BEYOND THE BLOOD: CHANGING THE NOTION OF WOMEN IN HORROR MOVIES
It often feels as if the characters of women in horror movies are provided with a false bottom. Not to lure possible victims into a thought-through trap though, but as a place to hide everything that has to do with meta-meaning, feminist messages, and female complexity. If you want to find it, you have to look behind a curtain of blood and shivers, past clichéd gender roles and film roles still. Because where do we find female complexity and authenticity in a genre that seems to still be largely defined by the superficial?
“There is a bad reputation for women in horror because people just assume they’re going to be the victims and never the heroes or the villains of the story,” explain Anna Bogutskaya and Olivia Howe, founders of film collective The Final Girls. Their aim: to once and for all subvert this stigmatisation. “Horror is a genre where there is not only some incredible female talent going on but also where women can be a lot of different characters.”

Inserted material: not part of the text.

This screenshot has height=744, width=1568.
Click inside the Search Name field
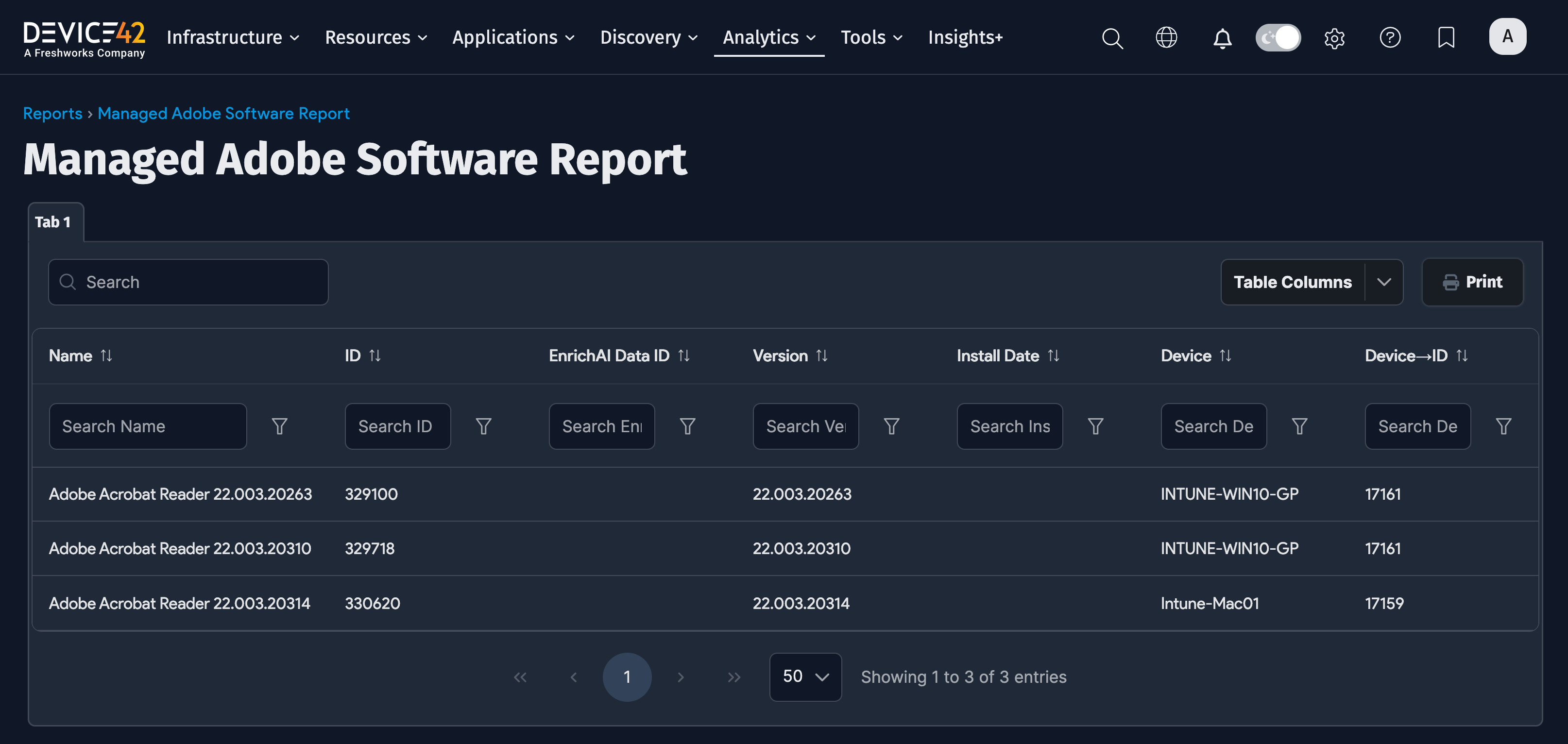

It simply is the, mostly male, gaze that puts female characters into certain categories. Like that of the “Final Girl” coined 1992 by US-American film professor Carol J. Clover in her book “Men, Women, and Chainsaws”. “That changed the way horror films were being perceived and put the focus on the female characters, especially the last girl standing,” say Anna and Olivia about this particular kind of character, which also inspired the name of their collective.
Identifying the “typical final girl” is a rather easy task, the two continue, her often being the nice girl next door, without any particular story line or deep character development. “We think we are at a place now where we can challenge that and open up the roles for women.” Screening films like “Slumber Party Massacre” and “Office Killer” all around the UK, the two London-based film enthusiasts want to highlight what most viewers often overlook: Depth in female characters, psychological ambiguity, and feminist forces.
“We screened ‘Carrie’ for its 40th anniversary recently. The movie is a perfect example of the way the male gaze lies upon the female coming of age and the relationships between women.” Anna and Olivia explain, “It explores how a woman goes mad because of the constant pressure that’s put upon her. We’re looking at the female gaze approach opposed to the male gaze approach. One of our first screenings was ‘Trouble Everyday’ which was greatly misunderstood at the time of its release. It’s viewed as a film about a woman, Coré, with unconventional desires though it’s about female anxiety, female sexuality.”
The two then directly channel these observations into a variety of different magazines that accompany each screening, with a distinct focus on how women are defining the genre of horror movies, in front and behind the camera, during the past as well as in the present. “2017 seems to be an amazing year for female talent and also female focused genre films, like ‘XX’ and ‘Raw’. More people are speaking out which helps to make all of us aware to watch out for certain patterns and to also not fear something being called feminist or specifically focus on female themes.” They conclude: “We want people to recognize that horror films don’t mean that a woman is going to be portrayed in a certain way or that there’s only one role for her. Horror films can be more than just someone being slashed. Although there is nothing wrong with that.”